WORK TO COMPLETE: Your task is to copy each line of the material that includes "will".

EXTRACTED INFORMATION:

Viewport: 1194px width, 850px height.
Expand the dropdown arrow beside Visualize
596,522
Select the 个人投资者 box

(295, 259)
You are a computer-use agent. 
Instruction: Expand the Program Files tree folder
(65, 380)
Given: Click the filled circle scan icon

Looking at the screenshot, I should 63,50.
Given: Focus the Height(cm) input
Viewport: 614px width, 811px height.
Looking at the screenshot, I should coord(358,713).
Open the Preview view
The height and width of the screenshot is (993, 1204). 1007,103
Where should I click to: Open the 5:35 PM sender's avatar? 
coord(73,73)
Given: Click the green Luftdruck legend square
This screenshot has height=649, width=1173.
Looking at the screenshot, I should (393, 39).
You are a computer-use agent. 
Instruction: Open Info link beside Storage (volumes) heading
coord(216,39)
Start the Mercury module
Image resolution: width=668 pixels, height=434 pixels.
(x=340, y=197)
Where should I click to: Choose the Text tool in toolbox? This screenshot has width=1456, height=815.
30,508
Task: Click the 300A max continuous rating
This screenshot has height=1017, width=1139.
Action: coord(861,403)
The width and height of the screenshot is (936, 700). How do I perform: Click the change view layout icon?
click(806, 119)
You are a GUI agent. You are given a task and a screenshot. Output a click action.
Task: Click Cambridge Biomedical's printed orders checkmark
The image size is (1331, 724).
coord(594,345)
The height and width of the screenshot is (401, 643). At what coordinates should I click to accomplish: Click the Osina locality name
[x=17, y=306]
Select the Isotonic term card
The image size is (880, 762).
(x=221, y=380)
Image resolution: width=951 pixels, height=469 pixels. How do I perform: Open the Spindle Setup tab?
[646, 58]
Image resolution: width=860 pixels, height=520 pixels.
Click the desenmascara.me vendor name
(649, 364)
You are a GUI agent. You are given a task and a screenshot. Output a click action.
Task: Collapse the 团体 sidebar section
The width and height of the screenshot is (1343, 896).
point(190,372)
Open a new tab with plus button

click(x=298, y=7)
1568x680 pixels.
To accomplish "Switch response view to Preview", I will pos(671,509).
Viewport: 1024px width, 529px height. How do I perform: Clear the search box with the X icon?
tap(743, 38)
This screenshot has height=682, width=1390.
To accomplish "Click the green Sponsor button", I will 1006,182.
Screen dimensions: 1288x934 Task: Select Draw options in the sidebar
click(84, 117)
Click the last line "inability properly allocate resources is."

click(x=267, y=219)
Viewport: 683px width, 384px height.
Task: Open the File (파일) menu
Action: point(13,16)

RESULT FOR THIS EXERCISE:
To accomplish "Switch response view to Preview", I will pos(671,509).
To accomplish "Click the green Sponsor button", I will 1006,182.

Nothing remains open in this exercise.